** Opening RECORDS SUPPLIED block **

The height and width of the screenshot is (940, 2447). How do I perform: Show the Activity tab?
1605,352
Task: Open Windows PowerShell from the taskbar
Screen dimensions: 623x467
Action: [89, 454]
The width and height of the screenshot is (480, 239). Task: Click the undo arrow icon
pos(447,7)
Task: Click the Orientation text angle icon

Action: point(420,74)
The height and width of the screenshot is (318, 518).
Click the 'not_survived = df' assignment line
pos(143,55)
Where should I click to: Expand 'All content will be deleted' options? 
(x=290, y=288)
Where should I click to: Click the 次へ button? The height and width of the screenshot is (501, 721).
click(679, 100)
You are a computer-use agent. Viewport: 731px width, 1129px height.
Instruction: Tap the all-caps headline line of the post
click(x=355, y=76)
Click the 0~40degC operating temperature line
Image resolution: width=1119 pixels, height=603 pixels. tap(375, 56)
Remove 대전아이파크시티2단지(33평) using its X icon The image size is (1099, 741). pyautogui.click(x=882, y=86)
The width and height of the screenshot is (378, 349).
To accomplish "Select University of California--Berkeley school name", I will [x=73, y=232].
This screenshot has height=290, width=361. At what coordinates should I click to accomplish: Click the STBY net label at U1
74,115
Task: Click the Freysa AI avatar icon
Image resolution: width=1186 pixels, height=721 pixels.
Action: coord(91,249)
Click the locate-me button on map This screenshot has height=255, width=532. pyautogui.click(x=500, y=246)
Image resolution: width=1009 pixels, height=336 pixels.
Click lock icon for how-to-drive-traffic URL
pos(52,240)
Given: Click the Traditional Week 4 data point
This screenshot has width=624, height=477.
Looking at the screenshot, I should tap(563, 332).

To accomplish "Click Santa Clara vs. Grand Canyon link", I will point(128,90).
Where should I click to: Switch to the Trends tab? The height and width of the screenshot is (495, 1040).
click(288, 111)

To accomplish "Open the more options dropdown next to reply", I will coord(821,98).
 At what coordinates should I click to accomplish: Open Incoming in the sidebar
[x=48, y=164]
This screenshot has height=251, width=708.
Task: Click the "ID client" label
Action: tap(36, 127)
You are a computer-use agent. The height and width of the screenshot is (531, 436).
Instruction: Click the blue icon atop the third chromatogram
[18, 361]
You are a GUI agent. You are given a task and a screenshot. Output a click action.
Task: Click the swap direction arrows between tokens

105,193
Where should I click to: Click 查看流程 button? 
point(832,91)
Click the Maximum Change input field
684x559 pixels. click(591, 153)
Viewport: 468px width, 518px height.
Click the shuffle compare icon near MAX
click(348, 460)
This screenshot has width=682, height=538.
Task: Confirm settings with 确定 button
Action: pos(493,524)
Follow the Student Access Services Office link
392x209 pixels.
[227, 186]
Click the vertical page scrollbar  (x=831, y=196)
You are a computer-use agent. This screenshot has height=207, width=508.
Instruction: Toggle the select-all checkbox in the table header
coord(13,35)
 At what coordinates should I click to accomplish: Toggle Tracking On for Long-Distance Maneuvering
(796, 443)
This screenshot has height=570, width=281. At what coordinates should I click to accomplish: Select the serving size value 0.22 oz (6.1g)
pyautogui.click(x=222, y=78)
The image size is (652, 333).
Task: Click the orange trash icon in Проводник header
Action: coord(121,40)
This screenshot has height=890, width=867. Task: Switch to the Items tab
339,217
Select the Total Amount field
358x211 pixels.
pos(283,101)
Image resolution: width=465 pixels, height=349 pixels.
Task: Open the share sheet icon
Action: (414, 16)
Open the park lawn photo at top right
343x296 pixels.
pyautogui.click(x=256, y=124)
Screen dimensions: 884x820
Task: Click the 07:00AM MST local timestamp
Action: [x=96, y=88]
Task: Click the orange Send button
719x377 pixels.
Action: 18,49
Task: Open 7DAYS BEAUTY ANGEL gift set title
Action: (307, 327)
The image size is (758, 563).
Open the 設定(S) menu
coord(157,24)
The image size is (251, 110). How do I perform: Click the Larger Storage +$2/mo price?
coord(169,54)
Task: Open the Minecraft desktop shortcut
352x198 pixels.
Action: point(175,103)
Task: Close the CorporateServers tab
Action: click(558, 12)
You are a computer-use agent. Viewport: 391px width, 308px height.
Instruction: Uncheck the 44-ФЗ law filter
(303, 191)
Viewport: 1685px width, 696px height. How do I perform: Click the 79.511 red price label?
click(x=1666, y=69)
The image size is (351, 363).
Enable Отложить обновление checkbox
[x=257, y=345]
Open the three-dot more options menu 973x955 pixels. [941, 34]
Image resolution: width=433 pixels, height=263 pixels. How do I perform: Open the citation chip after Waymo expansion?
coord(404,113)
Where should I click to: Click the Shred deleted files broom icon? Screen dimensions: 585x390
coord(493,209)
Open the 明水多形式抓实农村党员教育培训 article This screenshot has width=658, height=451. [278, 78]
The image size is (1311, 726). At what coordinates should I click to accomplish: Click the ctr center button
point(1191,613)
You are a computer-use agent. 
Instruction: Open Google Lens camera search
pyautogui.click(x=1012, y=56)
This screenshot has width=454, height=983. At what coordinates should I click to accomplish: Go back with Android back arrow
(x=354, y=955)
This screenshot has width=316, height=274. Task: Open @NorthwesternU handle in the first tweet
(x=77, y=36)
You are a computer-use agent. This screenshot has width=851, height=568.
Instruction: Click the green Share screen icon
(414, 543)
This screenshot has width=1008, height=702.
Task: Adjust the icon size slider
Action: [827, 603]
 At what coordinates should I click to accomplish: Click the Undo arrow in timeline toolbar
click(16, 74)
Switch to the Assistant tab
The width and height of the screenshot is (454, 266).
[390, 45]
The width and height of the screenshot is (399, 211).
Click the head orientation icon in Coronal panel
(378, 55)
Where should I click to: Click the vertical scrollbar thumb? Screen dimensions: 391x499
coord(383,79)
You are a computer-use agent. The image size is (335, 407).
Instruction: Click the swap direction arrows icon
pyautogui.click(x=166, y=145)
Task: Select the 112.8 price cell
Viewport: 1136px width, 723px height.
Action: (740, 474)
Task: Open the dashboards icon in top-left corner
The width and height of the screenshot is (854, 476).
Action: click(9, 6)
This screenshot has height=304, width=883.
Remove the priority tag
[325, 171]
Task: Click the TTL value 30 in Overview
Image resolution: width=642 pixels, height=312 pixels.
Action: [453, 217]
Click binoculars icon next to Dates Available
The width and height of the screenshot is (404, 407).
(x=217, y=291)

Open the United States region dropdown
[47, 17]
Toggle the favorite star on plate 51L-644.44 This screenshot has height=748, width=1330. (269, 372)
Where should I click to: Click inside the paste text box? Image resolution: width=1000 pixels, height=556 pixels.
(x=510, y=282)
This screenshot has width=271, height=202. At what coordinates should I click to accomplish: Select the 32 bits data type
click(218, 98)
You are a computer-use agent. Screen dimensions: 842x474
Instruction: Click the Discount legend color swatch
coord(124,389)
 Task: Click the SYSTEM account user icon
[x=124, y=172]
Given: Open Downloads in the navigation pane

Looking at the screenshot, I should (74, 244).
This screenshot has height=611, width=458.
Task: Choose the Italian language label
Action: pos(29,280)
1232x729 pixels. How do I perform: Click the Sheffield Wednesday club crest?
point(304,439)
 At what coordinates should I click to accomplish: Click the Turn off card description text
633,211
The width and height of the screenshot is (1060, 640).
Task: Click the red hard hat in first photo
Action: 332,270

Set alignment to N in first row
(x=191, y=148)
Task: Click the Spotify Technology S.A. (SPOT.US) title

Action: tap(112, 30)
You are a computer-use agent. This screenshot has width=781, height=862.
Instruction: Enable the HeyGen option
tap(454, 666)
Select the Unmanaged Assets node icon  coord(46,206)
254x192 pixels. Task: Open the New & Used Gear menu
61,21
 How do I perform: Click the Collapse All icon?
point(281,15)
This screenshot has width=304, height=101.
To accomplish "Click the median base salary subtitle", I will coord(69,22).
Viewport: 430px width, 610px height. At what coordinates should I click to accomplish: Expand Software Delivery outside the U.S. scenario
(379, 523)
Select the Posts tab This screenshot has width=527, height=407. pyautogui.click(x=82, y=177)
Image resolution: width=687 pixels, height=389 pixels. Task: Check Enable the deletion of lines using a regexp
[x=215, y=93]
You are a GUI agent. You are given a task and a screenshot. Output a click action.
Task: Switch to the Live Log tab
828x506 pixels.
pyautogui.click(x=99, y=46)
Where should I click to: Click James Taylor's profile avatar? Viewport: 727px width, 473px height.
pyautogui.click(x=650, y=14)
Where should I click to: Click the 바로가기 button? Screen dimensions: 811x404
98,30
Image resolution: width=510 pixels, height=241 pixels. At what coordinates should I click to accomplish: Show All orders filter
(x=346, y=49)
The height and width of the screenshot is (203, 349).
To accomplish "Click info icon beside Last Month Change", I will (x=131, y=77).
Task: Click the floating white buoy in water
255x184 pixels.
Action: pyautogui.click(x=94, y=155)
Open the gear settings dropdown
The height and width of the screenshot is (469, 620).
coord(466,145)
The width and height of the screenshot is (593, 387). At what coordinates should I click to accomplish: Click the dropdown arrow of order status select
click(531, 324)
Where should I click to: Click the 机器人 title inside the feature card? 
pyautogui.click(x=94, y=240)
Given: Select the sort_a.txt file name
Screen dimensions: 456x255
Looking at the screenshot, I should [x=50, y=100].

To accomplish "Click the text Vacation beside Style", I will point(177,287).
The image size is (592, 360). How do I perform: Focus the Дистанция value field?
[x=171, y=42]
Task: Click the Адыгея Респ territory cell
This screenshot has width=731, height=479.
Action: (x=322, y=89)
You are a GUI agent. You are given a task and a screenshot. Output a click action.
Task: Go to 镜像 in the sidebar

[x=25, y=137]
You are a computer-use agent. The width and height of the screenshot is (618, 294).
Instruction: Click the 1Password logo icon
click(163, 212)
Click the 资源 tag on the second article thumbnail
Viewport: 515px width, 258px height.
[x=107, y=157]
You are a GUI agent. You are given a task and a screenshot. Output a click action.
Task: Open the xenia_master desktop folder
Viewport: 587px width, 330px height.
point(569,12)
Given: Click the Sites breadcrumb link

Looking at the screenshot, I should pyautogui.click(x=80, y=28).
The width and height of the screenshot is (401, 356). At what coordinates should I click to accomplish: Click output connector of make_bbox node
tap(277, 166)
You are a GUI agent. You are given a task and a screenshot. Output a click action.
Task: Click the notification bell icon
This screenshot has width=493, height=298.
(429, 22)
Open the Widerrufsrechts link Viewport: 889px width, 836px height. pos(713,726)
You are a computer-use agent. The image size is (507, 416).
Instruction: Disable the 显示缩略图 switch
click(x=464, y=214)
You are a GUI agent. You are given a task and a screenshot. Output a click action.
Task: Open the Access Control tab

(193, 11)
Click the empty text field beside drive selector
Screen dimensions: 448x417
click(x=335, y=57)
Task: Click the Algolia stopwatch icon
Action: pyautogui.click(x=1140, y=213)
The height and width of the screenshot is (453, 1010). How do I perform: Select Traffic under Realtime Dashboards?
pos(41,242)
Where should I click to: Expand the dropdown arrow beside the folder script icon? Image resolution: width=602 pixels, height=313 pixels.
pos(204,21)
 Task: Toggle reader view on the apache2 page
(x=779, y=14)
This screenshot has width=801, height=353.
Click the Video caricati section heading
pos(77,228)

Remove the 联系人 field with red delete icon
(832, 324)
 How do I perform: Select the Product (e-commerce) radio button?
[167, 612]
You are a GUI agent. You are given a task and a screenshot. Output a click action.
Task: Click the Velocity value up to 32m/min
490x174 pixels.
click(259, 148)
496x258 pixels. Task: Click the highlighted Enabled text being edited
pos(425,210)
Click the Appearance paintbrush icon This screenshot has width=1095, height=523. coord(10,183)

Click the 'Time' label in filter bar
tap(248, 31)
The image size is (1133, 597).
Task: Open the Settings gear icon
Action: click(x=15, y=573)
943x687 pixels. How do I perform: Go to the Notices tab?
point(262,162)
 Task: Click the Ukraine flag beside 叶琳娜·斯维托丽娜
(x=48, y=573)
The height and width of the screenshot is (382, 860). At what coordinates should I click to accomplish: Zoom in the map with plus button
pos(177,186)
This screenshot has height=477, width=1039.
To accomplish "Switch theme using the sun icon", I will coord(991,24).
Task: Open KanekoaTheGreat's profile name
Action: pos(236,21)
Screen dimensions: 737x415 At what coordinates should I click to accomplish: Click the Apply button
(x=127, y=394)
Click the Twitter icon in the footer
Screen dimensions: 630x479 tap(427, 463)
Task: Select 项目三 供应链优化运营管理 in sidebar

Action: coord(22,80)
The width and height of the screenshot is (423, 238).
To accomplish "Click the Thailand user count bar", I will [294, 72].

** Closing RECORDS SUPPLIED block **

* **EXERCISE REQUIREMENTS**:
Filter the records down to the lines that contain the string "desktop", and copy those lines.

* **ANSWER SPACE**:
Task: Open the Minecraft desktop shortcut
Task: Open the xenia_master desktop folder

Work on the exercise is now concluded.